TEXT PASSAGE:
--- begin ---

I was first introduced to the work of Emory Douglas while writing my senior thesis to complete one of my majors in art history. My research was on how foreign bodies were used to visualize international solidarity and China’s alternative leadership in the transnational socialist movement in the early years of the Chinese Cultural Revolution. To say it was an ironically iconic time would be an understatement: despite the predominance of isolationism and domestic upheaval, state propaganda, particularly in its poster form, “screened” expansive visions of racial fraternity in the service of ideology. These anonymous artists are mostly remembered by the few images of art school students in a more proletarian Pollockian stance, presenting an edification that was dictated to them. I could never fully satisfy my analysis because any study of production begets the problem of consumption and the medium of the poster, coupled with the turmoil and erasures of the time, prevented a full understanding of who saw these images, how did they understand their international brothers if they have never left their national borders? The only evidence of consumption I found in my research was across the ocean, images of the Chinese people’s struggle, often personified to the icon of Mao itself, on the walls of the Black Panther Party’s office in Oakland, California. It was a stunning, coming full circle moment. I grew up in the Bay Area and remember absolutely no mention of the BPP in any part of my education.

--- end ---

[Source records]
--- begin ---

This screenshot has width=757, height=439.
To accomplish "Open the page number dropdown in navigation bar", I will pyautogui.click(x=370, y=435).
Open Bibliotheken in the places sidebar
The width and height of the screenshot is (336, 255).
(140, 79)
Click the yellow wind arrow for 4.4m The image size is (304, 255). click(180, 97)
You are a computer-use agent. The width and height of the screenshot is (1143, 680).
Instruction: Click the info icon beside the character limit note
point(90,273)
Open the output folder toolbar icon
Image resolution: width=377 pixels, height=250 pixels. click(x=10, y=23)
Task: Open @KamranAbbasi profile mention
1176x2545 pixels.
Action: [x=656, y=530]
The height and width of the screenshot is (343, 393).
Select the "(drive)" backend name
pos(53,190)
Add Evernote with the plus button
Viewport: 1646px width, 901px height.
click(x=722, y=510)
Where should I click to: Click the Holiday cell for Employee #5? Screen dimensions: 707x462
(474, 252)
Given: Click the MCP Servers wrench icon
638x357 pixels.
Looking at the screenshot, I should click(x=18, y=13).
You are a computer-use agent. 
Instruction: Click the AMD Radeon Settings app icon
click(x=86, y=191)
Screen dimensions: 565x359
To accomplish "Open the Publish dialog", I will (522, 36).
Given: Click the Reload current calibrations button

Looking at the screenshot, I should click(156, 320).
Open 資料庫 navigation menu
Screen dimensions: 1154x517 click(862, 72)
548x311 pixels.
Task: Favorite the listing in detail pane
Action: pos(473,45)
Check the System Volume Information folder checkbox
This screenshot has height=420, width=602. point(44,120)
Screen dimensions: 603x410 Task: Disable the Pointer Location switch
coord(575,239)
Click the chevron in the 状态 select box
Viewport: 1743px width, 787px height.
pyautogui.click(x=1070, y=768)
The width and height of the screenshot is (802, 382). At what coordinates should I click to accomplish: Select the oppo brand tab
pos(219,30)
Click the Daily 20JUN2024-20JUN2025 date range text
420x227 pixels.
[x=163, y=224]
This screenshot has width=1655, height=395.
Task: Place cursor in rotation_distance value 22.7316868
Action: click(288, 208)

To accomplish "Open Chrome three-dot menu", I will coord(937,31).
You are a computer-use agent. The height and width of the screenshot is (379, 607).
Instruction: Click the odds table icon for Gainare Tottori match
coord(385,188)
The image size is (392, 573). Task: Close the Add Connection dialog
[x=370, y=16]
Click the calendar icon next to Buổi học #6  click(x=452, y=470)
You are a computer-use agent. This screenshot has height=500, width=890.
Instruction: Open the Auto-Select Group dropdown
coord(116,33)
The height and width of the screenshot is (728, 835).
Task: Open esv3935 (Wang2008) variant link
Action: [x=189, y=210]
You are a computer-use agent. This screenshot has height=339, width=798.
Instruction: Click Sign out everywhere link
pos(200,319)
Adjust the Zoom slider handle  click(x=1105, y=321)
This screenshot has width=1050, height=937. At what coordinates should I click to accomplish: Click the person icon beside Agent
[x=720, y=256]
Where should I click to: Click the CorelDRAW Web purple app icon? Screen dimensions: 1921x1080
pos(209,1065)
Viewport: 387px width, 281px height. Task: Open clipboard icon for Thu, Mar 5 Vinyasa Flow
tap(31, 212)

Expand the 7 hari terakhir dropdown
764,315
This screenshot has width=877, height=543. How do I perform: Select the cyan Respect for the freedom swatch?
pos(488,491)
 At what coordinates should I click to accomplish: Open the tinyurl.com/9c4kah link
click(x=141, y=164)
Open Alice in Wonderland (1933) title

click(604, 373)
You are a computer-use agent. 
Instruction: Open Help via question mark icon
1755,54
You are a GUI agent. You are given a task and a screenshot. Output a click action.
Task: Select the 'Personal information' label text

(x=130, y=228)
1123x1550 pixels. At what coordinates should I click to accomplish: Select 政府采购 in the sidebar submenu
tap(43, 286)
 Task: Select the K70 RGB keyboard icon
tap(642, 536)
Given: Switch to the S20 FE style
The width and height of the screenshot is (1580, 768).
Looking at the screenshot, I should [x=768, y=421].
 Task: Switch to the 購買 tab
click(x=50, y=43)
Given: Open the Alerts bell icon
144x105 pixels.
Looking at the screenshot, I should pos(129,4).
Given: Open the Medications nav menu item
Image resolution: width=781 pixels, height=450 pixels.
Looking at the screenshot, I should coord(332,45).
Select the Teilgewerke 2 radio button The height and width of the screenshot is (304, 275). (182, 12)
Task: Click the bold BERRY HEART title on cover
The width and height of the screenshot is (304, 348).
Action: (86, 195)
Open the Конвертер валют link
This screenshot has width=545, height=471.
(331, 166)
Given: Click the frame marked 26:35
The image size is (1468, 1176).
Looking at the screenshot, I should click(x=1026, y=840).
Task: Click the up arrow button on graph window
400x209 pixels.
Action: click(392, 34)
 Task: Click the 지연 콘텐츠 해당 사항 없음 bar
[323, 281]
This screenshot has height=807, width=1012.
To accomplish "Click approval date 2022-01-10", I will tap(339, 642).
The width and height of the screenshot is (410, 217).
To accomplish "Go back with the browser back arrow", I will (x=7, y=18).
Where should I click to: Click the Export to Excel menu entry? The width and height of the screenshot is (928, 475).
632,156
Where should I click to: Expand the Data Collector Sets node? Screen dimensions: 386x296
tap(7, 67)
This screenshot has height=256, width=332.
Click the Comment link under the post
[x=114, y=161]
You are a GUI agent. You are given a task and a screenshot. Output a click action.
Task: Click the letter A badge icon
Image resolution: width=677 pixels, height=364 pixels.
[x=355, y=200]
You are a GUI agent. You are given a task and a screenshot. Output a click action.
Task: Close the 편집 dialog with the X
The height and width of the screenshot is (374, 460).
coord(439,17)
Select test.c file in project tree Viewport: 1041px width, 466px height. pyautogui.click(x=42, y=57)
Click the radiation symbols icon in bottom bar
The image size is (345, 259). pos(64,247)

--- end ---

TASK DESCRIPTION: Retype the Emory Douglas passage in full, keeping every word and punctuation mark unchanged. The items come from a separate source, not from the Emory Douglas passage.

IN RESPONSE:
I was first introduced to the work of Emory Douglas while writing my senior thesis to complete one of my majors in art history. My research was on how foreign bodies were used to visualize international solidarity and China’s alternative leadership in the transnational socialist movement in the early years of the Chinese Cultural Revolution. To say it was an ironically iconic time would be an understatement: despite the predominance of isolationism and domestic upheaval, state propaganda, particularly in its poster form, “screened” expansive visions of racial fraternity in the service of ideology. These anonymous artists are mostly remembered by the few images of art school students in a more proletarian Pollockian stance, presenting an edification that was dictated to them. I could never fully satisfy my analysis because any study of production begets the problem of consumption and the medium of the poster, coupled with the turmoil and erasures of the time, prevented a full understanding of who saw these images, how did they understand their international brothers if they have never left their national borders? The only evidence of consumption I found in my research was across the ocean, images of the Chinese people’s struggle, often personified to the icon of Mao itself, on the walls of the Black Panther Party’s office in Oakland, California. It was a stunning, coming full circle moment. I grew up in the Bay Area and remember absolutely no mention of the BPP in any part of my education.